**Work required**
Put all of the records below into a Markdown table with two columns, Row and Text, numbering each row and leaving out any blank lines.

>>>

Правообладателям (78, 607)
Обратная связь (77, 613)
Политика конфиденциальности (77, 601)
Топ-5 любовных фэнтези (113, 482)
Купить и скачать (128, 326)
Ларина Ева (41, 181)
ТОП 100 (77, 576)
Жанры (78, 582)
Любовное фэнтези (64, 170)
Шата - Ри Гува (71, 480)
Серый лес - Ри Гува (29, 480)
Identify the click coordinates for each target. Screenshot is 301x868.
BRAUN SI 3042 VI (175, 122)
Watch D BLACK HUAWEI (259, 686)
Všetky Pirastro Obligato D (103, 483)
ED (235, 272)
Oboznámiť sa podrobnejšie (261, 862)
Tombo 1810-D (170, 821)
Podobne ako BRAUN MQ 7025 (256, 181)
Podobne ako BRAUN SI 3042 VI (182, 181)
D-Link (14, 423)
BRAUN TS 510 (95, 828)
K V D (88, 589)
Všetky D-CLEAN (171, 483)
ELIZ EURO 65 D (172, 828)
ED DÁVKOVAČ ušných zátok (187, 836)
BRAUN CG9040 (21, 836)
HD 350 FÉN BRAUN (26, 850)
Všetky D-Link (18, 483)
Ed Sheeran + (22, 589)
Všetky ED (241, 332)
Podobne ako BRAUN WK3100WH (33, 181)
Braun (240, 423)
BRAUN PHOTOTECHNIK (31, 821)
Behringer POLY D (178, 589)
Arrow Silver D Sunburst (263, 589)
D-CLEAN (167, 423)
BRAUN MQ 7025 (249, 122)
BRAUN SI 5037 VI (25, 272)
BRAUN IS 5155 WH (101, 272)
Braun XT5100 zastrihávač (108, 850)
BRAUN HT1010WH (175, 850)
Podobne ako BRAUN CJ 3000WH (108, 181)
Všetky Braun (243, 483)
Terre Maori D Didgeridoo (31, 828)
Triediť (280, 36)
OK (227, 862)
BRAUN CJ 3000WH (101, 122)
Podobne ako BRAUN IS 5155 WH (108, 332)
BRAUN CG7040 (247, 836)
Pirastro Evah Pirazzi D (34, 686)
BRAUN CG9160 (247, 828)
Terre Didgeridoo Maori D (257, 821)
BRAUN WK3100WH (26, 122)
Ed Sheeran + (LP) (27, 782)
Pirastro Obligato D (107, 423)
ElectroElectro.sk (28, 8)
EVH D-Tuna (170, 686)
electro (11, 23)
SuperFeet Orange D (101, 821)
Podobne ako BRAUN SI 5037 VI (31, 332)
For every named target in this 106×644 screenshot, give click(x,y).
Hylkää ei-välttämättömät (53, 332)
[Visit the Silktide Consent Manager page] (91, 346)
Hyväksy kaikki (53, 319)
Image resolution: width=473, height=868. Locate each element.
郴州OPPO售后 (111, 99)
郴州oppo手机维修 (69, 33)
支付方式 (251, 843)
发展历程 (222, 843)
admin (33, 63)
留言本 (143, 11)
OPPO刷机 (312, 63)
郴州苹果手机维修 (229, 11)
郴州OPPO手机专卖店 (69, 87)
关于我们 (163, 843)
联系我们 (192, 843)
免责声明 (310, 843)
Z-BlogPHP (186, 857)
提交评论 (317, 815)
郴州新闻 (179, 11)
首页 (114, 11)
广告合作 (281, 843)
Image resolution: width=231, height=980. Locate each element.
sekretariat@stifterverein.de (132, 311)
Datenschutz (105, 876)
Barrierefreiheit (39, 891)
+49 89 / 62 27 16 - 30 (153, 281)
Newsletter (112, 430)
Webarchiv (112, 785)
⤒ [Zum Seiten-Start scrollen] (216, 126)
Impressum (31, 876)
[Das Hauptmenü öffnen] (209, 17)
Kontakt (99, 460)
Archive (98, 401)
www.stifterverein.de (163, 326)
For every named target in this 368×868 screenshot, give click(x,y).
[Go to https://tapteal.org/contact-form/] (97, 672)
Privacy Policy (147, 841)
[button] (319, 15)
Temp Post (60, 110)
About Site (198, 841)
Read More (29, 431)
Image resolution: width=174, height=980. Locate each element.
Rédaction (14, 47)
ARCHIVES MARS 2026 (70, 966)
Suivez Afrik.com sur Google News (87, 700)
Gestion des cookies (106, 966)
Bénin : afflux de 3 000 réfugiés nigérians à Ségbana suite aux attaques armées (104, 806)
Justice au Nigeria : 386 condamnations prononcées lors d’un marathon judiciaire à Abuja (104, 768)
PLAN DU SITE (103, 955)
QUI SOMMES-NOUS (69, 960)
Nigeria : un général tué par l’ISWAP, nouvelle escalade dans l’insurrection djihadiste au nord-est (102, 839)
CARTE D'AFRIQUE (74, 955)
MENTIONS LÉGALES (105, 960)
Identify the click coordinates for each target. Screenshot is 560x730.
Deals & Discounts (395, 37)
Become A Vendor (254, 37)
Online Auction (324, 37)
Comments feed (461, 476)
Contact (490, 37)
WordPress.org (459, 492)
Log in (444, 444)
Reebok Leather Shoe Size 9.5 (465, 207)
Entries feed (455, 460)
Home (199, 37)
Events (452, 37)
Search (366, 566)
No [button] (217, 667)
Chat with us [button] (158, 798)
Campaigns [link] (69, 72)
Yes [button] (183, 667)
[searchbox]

<<<

**The response**
| Row | Text |
|---|---|
| 1 | Правообладателям (78, 607) |
| 2 | Обратная связь (77, 613) |
| 3 | Политика конфиденциальности (77, 601) |
| 4 | Топ-5 любовных фэнтези (113, 482) |
| 5 | Купить и скачать (128, 326) |
| 6 | Ларина Ева (41, 181) |
| 7 | ТОП 100 (77, 576) |
| 8 | Жанры (78, 582) |
| 9 | Любовное фэнтези (64, 170) |
| 10 | Шата - Ри Гува (71, 480) |
| 11 | Серый лес - Ри Гува (29, 480) |
| 12 | Identify the click coordinates for each target. Screenshot is 301x868. |
| 13 | BRAUN SI 3042 VI (175, 122) |
| 14 | Watch D BLACK HUAWEI (259, 686) |
| 15 | Všetky Pirastro Obligato D (103, 483) |
| 16 | ED (235, 272) |
| 17 | Oboznámiť sa podrobnejšie (261, 862) |
| 18 | Tombo 1810-D (170, 821) |
| 19 | Podobne ako BRAUN MQ 7025 (256, 181) |
| 20 | Podobne ako BRAUN SI 3042 VI (182, 181) |
| 21 | D-Link (14, 423) |
| 22 | BRAUN TS 510 (95, 828) |
| 23 | K V D (88, 589) |
| 24 | Všetky D-CLEAN (171, 483) |
| 25 | ELIZ EURO 65 D (172, 828) |
| 26 | ED DÁVKOVAČ ušných zátok (187, 836) |
| 27 | BRAUN CG9040 (21, 836) |
| 28 | HD 350 FÉN BRAUN (26, 850) |
| 29 | Všetky D-Link (18, 483) |
| 30 | Ed Sheeran + (22, 589) |
| 31 | Všetky ED (241, 332) |
| 32 | Podobne ako BRAUN WK3100WH (33, 181) |
| 33 | Braun (240, 423) |
| 34 | BRAUN PHOTOTECHNIK (31, 821) |
| 35 | Behringer POLY D (178, 589) |
| 36 | Arrow Silver D Sunburst (263, 589) |
| 37 | D-CLEAN (167, 423) |
| 38 | BRAUN MQ 7025 (249, 122) |
| 39 | BRAUN SI 5037 VI (25, 272) |
| 40 | BRAUN IS 5155 WH (101, 272) |
| 41 | Braun XT5100 zastrihávač (108, 850) |
| 42 | BRAUN HT1010WH (175, 850) |
| 43 | Podobne ako BRAUN CJ 3000WH (108, 181) |
| 44 | Všetky Braun (243, 483) |
| 45 | Terre Maori D Didgeridoo (31, 828) |
| 46 | Triediť (280, 36) |
| 47 | OK (227, 862) |
| 48 | BRAUN CJ 3000WH (101, 122) |
| 49 | Podobne ako BRAUN IS 5155 WH (108, 332) |
| 50 | BRAUN CG7040 (247, 836) |
| 51 | Pirastro Evah Pirazzi D (34, 686) |
| 52 | BRAUN CG9160 (247, 828) |
| 53 | Terre Didgeridoo Maori D (257, 821) |
| 54 | BRAUN WK3100WH (26, 122) |
| 55 | Ed Sheeran + (LP) (27, 782) |
| 56 | Pirastro Obligato D (107, 423) |
| 57 | ElectroElectro.sk (28, 8) |
| 58 | EVH D-Tuna (170, 686) |
| 59 | electro (11, 23) |
| 60 | SuperFeet Orange D (101, 821) |
| 61 | Podobne ako BRAUN SI 5037 VI (31, 332) |
| 62 | For every named target in this 106×644 screenshot, give click(x,y). |
| 63 | Hylkää ei-välttämättömät (53, 332) |
| 64 | [Visit the Silktide Consent Manager page] (91, 346) |
| 65 | Hyväksy kaikki (53, 319) |
| 66 | Image resolution: width=473, height=868. Locate each element. |
| 67 | 郴州OPPO售后 (111, 99) |
| 68 | 郴州oppo手机维修 (69, 33) |
| 69 | 支付方式 (251, 843) |
| 70 | 发展历程 (222, 843) |
| 71 | admin (33, 63) |
| 72 | 留言本 (143, 11) |
| 73 | OPPO刷机 (312, 63) |
| 74 | 郴州苹果手机维修 (229, 11) |
| 75 | 郴州OPPO手机专卖店 (69, 87) |
| 76 | 关于我们 (163, 843) |
| 77 | 联系我们 (192, 843) |
| 78 | 免责声明 (310, 843) |
| 79 | Z-BlogPHP (186, 857) |
| 80 | 提交评论 (317, 815) |
| 81 | 郴州新闻 (179, 11) |
| 82 | 首页 (114, 11) |
| 83 | 广告合作 (281, 843) |
| 84 | Image resolution: width=231, height=980. Locate each element. |
| 85 | sekretariat@stifterverein.de (132, 311) |
| 86 | Datenschutz (105, 876) |
| 87 | Barrierefreiheit (39, 891) |
| 88 | +49 89 / 62 27 16 - 30 (153, 281) |
| 89 | Newsletter (112, 430) |
| 90 | Webarchiv (112, 785) |
| 91 | ⤒ [Zum Seiten-Start scrollen] (216, 126) |
| 92 | Impressum (31, 876) |
| 93 | [Das Hauptmenü öffnen] (209, 17) |
| 94 | Kontakt (99, 460) |
| 95 | Archive (98, 401) |
| 96 | www.stifterverein.de (163, 326) |
| 97 | For every named target in this 368×868 screenshot, give click(x,y). |
| 98 | [Go to https://tapteal.org/contact-form/] (97, 672) |
| 99 | Privacy Policy (147, 841) |
| 100 | [button] (319, 15) |
| 101 | Temp Post (60, 110) |
| 102 | About Site (198, 841) |
| 103 | Read More (29, 431) |
| 104 | Image resolution: width=174, height=980. Locate each element. |
| 105 | Rédaction (14, 47) |
| 106 | ARCHIVES MARS 2026 (70, 966) |
| 107 | Suivez Afrik.com sur Google News (87, 700) |
| 108 | Gestion des cookies (106, 966) |
| 109 | Bénin : afflux de 3 000 réfugiés nigérians à Ségbana suite aux attaques armées (104, 806) |
| 110 | Justice au Nigeria : 386 condamnations prononcées lors d’un marathon judiciaire à Abuja (104, 768) |
| 111 | PLAN DU SITE (103, 955) |
| 112 | QUI SOMMES-NOUS (69, 960) |
| 113 | Nigeria : un général tué par l’ISWAP, nouvelle escalade dans l’insurrection djihadiste au nord-est (102, 839) |
| 114 | CARTE D'AFRIQUE (74, 955) |
| 115 | MENTIONS LÉGALES (105, 960) |
| 116 | Identify the click coordinates for each target. Screenshot is 560x730. |
| 117 | Deals & Discounts (395, 37) |
| 118 | Become A Vendor (254, 37) |
| 119 | Online Auction (324, 37) |
| 120 | Comments feed (461, 476) |
| 121 | Contact (490, 37) |
| 122 | WordPress.org (459, 492) |
| 123 | Log in (444, 444) |
| 124 | Reebok Leather Shoe Size 9.5 (465, 207) |
| 125 | Entries feed (455, 460) |
| 126 | Home (199, 37) |
| 127 | Events (452, 37) |
| 128 | Search (366, 566) |
| 129 | No [button] (217, 667) |
| 130 | Chat with us [button] (158, 798) |
| 131 | Campaigns [link] (69, 72) |
| 132 | Yes [button] (183, 667) |
| 133 | [searchbox] |